▸ Dokumentabschnitt:
Merseburg im Königreich Preußen, Stadtgeschichte in alten Ansichtskarten und zeitgenössischen Texten.
Merseburg 20.023 Einwohner – 1905 = 221. Platz der größten Städte des Deutschen Reichs.
Merseburg in der Provinz Sachsen im Königreich Preußen
Merseburg ist die Hauptstadt des gleichnamigen Regierungsbezirks im Königreich Preußen, Provinz Sachsen und Kreisstadt, liegt an der Saale und 99 Meter über dem Meer.
Merseburg ist Sitz einer königlichen Regierung, der Provinzialverwaltung, der Generalkommission und der Städte- und Landfeuersozietät für die Provinz Sachsen, hat ein Amtsgericht, ein Domkapitel, ein Gymnasium, Präparandenanstalt, ein Waisenhaus und vorbildliche Armenanstalten. Die Stadt ist Knotenpunkt der Staatsbahnlinien Berlin–Weißenfels, Merseburg-Mücheln und Merseburg-Schafstädt, auch führt eine elektrische Straßenbahn nach Halle.
Merseburg besteht aus der eigentlichen Stadt, der Domfreiheit, den Vorstädten Altenburg und Neumarkt und einem neuen Stadtteil. Sie hat im Innern ein altertümliches Aussehen und besitzt 5 evangelische und eine katholische Kirche. Erwähnenswert ist hierbei besonders die viertürmige Domkirche (1884–86 restauriert). Diese gehört drei verschiedenen Bauperioden an: das Chor, die Krypta und die beiden Rundtürme (1042 geweiht) der rein romanischen, das Querschiff (um 1274) der spitzbogig-romanischen Periode, das Schiff mit einem barock-gotisch dekorierten Portal dem 16. Jahrhundert.

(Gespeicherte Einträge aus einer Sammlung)
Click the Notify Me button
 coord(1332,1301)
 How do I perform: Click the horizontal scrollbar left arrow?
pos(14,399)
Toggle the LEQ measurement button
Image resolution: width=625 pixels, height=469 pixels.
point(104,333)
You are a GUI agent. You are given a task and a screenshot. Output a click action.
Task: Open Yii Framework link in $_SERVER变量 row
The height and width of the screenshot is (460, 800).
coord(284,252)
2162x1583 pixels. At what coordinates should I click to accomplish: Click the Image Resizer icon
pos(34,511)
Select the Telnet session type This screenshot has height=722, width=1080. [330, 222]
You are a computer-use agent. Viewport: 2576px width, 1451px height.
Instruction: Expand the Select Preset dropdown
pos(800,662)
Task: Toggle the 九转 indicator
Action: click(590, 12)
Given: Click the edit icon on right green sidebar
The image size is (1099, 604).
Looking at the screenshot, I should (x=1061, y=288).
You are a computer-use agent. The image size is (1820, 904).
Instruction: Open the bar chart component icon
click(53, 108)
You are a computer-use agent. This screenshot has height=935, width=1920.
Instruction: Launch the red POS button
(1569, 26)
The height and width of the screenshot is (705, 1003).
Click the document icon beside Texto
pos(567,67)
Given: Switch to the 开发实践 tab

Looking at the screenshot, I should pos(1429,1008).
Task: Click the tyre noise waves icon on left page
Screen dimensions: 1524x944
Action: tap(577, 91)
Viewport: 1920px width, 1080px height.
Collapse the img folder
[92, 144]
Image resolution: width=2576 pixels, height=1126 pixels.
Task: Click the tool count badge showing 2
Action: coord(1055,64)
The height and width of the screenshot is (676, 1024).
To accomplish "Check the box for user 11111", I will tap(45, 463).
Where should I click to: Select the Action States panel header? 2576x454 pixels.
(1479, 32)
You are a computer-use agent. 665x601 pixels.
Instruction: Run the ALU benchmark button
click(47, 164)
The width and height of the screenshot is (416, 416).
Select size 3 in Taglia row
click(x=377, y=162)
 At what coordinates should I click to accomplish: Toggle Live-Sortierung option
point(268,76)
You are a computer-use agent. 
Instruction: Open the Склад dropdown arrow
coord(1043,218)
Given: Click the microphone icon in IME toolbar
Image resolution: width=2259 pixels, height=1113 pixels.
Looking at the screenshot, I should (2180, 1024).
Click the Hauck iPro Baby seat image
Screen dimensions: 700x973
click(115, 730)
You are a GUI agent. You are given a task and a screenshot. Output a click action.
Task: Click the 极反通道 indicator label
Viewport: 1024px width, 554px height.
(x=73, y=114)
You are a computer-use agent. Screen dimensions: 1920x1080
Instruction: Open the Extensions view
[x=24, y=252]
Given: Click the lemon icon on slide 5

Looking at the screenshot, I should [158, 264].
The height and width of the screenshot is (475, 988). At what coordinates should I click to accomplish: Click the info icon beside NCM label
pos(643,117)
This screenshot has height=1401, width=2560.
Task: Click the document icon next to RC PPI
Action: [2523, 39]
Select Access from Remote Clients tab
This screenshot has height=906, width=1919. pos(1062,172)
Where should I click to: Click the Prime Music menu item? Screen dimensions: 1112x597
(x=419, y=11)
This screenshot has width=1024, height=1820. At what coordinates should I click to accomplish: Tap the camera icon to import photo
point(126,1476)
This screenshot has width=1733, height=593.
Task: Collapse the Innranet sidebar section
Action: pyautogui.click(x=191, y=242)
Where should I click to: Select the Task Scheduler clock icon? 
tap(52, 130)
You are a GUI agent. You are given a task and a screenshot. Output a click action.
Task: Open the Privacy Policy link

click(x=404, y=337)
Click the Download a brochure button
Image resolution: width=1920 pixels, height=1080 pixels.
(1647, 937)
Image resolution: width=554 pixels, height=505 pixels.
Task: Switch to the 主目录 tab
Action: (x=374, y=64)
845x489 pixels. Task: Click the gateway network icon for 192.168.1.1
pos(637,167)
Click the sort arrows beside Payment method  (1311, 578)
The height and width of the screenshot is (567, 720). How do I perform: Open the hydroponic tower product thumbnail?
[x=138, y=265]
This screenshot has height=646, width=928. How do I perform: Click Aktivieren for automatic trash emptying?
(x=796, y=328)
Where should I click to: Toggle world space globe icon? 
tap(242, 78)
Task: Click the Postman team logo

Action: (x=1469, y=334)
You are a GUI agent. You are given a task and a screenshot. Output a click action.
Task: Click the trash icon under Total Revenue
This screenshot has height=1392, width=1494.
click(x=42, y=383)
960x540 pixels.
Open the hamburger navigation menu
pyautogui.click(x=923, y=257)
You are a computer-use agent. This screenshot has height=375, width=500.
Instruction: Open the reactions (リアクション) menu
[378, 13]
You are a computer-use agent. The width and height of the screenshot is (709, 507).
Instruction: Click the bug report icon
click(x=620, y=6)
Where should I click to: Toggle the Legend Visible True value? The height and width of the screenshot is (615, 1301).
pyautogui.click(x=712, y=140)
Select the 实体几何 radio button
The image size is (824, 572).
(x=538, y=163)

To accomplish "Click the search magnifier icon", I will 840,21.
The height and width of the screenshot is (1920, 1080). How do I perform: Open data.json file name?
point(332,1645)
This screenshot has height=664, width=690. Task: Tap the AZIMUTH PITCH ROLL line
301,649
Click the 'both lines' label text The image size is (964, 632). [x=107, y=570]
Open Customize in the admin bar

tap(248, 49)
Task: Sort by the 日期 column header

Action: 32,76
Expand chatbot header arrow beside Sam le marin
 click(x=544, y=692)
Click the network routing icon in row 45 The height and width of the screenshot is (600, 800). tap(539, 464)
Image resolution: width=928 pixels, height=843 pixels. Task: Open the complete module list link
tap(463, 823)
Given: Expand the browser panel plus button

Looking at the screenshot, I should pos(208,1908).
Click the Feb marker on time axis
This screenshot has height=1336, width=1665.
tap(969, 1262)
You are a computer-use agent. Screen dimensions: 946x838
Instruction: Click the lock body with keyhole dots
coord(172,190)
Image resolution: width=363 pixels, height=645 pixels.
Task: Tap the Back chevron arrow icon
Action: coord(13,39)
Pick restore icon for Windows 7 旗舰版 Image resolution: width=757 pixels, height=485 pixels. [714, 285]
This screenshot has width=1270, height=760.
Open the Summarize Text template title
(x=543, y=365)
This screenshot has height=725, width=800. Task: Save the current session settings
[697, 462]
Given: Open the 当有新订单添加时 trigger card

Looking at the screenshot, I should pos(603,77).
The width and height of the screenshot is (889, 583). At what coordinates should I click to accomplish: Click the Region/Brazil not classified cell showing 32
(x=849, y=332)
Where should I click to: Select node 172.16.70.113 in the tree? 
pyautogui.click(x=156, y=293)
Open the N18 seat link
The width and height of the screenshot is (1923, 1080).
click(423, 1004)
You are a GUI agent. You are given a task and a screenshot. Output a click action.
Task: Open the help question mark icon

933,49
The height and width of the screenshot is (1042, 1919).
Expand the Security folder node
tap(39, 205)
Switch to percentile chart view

▸ Deine Aufgaben:
1. Welche Staatsbahnlinien treffen laut dem Text über Merseburg in der Stadt zusammen? Nenne alle.
2. Kopiere aus dem Text über Merseburg wortgetreu den Teil, der mit den Worten „Merseburg 20.023 Einwohner“ beginnt und mit „über dem Meer.“ endet.

▸ Erwartete Ergebnisse:
1.
- Berlin–Weißenfels
- Merseburg-Mücheln
- Merseburg-Schafstädt

2.
Merseburg 20.023 Einwohner – 1905 = 221. Platz der größten Städte des Deutschen Reichs.
Merseburg in der Provinz Sachsen im Königreich Preußen
Merseburg ist die Hauptstadt des gleichnamigen Regierungsbezirks im Königreich Preußen, Provinz Sachsen und Kreisstadt, liegt an der Saale und 99 Meter über dem Meer.